Qalandiya - A Palestinian family from the United States with special needs facing the occupation bureaucracy
Five Palestinian family members sat waiting at the Civil Administration’s District Coordination Offices.
The mother was born in East Jerusalem and emigrated to the US years ago, where her four children were born, who are now grown up – one son and three daughters. One daughter is completely paralyzed, only her head and hands function and she moves around in an electric wheelchair.
They had two requests:
- To be permitted to return through Ben Gurion Airport (Israel, rather than through Jordan, the only airport accessible to Palestinians) because the disabled daughter needs help and constant care.
- To be permitted to visit their grandmother in East Jerusalem, and if they are already there, do a bit of travel in Israel itself.

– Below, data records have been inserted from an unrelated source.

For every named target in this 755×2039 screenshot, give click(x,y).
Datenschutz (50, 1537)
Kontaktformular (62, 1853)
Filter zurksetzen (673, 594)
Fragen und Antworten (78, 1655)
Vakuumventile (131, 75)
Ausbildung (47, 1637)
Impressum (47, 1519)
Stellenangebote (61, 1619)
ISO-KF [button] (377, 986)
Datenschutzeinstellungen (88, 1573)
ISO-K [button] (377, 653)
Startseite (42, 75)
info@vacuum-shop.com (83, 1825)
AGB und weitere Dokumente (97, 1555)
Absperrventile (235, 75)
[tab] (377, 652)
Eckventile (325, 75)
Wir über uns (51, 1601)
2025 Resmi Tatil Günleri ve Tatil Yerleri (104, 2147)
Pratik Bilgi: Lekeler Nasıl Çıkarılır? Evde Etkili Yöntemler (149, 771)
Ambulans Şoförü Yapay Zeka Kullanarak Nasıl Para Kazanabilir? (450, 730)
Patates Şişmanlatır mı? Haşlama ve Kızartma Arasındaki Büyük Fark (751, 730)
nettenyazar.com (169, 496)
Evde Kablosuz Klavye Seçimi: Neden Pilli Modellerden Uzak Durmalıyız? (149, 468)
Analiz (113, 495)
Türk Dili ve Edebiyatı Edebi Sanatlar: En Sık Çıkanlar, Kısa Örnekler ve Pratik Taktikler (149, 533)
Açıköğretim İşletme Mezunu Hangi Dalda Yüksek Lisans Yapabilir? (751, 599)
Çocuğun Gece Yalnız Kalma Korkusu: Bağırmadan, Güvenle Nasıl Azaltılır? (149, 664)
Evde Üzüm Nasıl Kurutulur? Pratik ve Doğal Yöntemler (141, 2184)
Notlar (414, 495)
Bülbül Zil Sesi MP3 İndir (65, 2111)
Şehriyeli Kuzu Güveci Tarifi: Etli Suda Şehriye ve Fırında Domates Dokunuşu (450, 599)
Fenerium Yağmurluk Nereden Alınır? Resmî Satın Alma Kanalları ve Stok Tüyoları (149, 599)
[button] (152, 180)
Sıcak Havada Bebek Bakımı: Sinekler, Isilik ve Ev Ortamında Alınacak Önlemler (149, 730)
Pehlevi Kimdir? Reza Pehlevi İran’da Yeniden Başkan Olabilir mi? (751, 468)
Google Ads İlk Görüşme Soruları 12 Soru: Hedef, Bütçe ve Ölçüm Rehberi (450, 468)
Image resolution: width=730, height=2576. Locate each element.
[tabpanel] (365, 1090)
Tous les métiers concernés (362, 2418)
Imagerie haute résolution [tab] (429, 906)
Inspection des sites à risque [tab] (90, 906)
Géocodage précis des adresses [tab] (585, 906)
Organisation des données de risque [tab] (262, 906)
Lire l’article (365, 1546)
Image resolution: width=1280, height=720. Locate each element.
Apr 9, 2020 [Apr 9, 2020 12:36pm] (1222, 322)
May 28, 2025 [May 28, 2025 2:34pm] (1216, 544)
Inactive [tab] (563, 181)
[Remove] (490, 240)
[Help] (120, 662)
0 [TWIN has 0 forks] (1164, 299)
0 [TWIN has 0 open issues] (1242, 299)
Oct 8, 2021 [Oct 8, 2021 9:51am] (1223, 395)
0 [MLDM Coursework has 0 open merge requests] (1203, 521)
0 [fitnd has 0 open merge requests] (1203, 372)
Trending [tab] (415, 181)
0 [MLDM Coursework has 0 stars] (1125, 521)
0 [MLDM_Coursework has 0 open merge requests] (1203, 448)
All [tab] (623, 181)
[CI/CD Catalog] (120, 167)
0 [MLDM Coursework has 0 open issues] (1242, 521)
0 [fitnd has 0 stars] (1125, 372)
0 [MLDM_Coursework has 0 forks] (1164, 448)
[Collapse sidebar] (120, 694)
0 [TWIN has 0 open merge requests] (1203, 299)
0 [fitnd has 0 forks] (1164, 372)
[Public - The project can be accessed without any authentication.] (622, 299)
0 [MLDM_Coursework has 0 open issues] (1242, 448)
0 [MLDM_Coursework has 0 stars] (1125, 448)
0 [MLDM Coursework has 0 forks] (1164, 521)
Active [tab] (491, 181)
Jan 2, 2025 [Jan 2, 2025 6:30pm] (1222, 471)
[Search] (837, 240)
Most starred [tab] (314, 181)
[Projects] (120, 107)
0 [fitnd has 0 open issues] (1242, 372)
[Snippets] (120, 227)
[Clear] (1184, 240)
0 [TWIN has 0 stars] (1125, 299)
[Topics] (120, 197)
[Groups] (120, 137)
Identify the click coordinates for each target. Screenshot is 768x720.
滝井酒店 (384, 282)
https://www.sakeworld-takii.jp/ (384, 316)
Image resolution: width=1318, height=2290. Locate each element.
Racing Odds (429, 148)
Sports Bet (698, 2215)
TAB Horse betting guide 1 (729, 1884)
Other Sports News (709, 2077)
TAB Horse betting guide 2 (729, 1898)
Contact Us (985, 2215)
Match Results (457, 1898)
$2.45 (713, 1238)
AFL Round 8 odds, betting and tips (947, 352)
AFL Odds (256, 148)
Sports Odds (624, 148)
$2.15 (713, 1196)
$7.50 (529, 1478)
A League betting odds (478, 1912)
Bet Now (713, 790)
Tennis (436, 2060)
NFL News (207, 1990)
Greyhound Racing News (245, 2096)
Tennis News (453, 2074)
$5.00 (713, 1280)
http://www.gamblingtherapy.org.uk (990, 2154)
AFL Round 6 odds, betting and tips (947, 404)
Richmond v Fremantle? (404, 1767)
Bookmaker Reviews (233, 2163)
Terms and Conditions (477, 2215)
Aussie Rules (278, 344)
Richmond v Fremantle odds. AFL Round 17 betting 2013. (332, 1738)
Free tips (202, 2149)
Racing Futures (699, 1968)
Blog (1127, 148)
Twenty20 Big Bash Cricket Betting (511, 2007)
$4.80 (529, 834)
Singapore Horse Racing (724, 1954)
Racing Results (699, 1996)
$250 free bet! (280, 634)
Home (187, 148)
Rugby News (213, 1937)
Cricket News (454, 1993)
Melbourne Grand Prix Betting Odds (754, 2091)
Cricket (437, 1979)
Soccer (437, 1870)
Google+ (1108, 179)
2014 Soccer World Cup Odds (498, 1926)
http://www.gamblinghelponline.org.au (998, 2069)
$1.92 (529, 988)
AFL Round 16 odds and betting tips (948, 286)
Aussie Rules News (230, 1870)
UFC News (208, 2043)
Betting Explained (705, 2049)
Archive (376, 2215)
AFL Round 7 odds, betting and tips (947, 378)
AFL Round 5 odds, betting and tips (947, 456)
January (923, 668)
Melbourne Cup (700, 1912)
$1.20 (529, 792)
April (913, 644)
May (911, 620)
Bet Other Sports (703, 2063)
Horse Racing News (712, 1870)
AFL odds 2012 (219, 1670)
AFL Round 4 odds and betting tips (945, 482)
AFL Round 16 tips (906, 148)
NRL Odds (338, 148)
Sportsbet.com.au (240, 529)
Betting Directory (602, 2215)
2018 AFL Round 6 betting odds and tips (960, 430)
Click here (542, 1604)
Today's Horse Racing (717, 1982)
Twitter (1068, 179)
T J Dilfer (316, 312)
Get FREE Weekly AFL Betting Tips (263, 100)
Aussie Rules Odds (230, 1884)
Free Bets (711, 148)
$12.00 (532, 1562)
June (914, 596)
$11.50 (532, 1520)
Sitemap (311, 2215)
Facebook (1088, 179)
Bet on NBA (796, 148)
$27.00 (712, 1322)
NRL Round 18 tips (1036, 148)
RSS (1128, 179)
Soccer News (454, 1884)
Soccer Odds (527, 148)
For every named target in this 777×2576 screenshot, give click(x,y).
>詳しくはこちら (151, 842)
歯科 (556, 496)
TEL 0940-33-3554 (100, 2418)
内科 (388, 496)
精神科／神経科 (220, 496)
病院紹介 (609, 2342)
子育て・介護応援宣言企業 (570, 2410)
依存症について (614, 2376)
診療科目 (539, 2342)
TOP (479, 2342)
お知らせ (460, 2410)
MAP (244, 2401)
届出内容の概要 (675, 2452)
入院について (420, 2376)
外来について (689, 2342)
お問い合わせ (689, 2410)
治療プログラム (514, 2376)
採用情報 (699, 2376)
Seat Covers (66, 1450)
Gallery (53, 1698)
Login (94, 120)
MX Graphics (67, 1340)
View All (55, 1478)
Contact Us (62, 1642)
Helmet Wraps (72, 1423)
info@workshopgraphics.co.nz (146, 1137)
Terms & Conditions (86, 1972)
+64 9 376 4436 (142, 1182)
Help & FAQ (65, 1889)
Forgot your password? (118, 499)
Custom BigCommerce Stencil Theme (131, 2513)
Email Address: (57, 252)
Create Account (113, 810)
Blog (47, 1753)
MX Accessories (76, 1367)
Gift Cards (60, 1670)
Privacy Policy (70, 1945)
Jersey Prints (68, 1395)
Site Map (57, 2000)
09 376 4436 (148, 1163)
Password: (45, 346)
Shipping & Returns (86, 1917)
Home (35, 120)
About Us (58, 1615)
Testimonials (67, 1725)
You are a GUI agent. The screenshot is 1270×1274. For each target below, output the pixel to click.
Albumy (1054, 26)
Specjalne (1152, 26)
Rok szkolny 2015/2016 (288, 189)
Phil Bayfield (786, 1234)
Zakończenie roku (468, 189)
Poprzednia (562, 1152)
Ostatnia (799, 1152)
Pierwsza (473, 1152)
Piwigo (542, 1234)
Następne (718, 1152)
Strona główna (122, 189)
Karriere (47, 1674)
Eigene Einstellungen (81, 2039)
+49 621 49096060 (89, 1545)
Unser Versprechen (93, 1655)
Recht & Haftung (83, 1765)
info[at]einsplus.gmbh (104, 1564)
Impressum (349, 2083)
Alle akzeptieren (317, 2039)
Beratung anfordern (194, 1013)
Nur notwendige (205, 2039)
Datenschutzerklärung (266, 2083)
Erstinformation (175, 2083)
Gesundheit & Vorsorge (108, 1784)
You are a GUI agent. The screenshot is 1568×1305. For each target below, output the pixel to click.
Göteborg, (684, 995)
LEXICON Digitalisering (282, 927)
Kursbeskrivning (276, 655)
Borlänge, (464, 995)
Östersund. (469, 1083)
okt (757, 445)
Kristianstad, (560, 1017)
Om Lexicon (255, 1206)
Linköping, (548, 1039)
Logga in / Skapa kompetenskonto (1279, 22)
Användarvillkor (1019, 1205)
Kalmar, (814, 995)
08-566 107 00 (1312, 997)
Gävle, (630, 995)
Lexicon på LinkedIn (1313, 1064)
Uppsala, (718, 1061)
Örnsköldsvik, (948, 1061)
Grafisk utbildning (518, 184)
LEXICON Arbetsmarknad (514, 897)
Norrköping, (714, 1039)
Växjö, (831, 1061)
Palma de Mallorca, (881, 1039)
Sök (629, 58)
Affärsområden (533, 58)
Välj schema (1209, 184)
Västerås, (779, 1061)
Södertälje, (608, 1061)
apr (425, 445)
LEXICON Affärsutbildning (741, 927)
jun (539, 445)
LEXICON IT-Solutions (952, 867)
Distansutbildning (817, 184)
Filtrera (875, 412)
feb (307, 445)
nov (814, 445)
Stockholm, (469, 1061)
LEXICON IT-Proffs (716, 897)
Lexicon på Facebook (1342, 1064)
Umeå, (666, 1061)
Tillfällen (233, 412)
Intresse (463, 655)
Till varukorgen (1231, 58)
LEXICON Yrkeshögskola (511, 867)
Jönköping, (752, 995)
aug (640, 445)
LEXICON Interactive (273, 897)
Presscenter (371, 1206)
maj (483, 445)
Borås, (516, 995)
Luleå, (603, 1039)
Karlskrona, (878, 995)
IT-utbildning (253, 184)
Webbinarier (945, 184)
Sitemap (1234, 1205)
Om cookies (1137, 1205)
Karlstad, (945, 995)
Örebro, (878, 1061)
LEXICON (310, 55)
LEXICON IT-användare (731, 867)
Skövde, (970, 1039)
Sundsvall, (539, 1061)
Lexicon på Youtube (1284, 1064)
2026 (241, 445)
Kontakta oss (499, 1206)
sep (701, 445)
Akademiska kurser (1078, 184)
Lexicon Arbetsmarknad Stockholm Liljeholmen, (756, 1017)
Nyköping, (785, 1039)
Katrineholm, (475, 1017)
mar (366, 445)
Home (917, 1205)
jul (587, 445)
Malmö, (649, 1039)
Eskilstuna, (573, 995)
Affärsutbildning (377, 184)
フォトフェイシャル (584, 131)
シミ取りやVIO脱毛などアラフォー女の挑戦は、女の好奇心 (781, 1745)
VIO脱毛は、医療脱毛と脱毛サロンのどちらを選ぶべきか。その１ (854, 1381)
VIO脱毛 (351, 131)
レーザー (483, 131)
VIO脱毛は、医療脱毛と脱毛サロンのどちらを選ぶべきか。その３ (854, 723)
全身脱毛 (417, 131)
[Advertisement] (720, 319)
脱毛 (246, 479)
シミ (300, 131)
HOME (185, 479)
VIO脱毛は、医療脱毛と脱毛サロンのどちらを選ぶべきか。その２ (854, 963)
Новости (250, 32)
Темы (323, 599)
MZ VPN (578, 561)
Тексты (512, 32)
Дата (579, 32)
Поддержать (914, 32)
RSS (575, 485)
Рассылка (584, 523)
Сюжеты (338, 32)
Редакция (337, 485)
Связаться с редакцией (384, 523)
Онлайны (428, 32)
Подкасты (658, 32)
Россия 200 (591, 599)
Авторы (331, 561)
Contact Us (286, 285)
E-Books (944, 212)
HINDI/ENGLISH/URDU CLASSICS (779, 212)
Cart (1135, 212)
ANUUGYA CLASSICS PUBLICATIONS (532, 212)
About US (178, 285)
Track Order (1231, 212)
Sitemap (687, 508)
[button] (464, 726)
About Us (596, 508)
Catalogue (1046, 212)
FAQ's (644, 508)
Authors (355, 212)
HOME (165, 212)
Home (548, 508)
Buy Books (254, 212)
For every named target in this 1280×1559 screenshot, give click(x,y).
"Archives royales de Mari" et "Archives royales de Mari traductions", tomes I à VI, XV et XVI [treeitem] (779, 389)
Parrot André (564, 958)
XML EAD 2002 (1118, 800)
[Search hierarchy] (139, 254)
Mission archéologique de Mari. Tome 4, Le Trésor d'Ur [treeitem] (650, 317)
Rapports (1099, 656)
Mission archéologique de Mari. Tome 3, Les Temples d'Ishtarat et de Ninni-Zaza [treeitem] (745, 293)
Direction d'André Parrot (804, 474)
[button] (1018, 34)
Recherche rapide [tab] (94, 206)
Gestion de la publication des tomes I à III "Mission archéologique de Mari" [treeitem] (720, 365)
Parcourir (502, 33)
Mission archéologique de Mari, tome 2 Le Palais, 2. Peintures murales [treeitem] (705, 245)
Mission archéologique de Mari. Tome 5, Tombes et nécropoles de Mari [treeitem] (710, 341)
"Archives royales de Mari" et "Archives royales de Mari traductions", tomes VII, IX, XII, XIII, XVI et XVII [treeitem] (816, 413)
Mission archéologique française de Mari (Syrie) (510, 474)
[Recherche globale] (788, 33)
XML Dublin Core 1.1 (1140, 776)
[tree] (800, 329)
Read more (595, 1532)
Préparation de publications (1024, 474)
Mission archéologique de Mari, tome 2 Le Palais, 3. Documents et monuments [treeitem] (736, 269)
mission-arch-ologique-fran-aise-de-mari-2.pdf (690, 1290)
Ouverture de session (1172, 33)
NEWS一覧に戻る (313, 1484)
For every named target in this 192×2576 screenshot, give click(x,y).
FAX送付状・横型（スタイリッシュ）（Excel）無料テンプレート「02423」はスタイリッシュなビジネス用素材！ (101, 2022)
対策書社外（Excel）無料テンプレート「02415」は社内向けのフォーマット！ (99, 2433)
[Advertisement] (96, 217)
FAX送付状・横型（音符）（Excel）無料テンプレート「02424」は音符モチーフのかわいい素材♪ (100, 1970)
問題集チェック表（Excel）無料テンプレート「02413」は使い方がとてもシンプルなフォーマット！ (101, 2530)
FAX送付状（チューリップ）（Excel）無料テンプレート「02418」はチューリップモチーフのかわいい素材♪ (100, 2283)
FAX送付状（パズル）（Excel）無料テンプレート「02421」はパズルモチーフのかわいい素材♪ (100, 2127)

The five were waiting patiently for all who had arrived before them to be dealt with.
They are not familiar with the local custom of cutting in line with “I just want to ask something”. The brother and three sisters do not speak Arabic, only English, and the mother’s Arabic isn’t what it used to be.
When their turn came, and the time was 4 p.m. a patient, friendly officer heard them out, took their documents, left to inquire, came back and said he was still looking into it. At 5 p.m. the verdict arrived: the mother and the paralyzed sister are permitted to leave via Ben Gurion Airport. The others are not.
In between, the officers discovered with the Israeli army computer that the brother and sisters are of Palestinian descent.
- But the mother as accompanier of the disabled sister would not be sufficient, much help is needed.
- Too late to pursue this now. Come back tomorrow. We’ll see what we can do.
- What about visiting grandma?
- Tomorrow. There’s no longer anyone to take care of this.
Sure. They’ll come tomorrow. Waste another day, for the third time, in the hold of the occupation bureaucracy (they had already been at the Bet El DCO another day, from where they were sent to Qalandiya).
All that is left now is to exit the DCO. For this requires going up two stairways and going down two, and how is the wheelchair to be managed? There’s a gate, who will open it? Time passed until a security guard came along from the other side.
- Please open the gate for the disabled young woman.
- Leave me with her and go along. I’ll take care of it.
- We’re not leaving.
- If that’s what you want, then I won’t open. As far as I’m concerned you an wait here until tomorrow.
He said this and left. More time passed.
Only after climbing up and down the stairs and reaching the inspection area and raising a racket, did someone come along to open the gate for the wheelchair and the young woman sitting in it.
- Do you have any advice for us, to get what we request? Asked me Samantha, the youngest sister.
- Not to be Palestinians. The rest will take care of itself.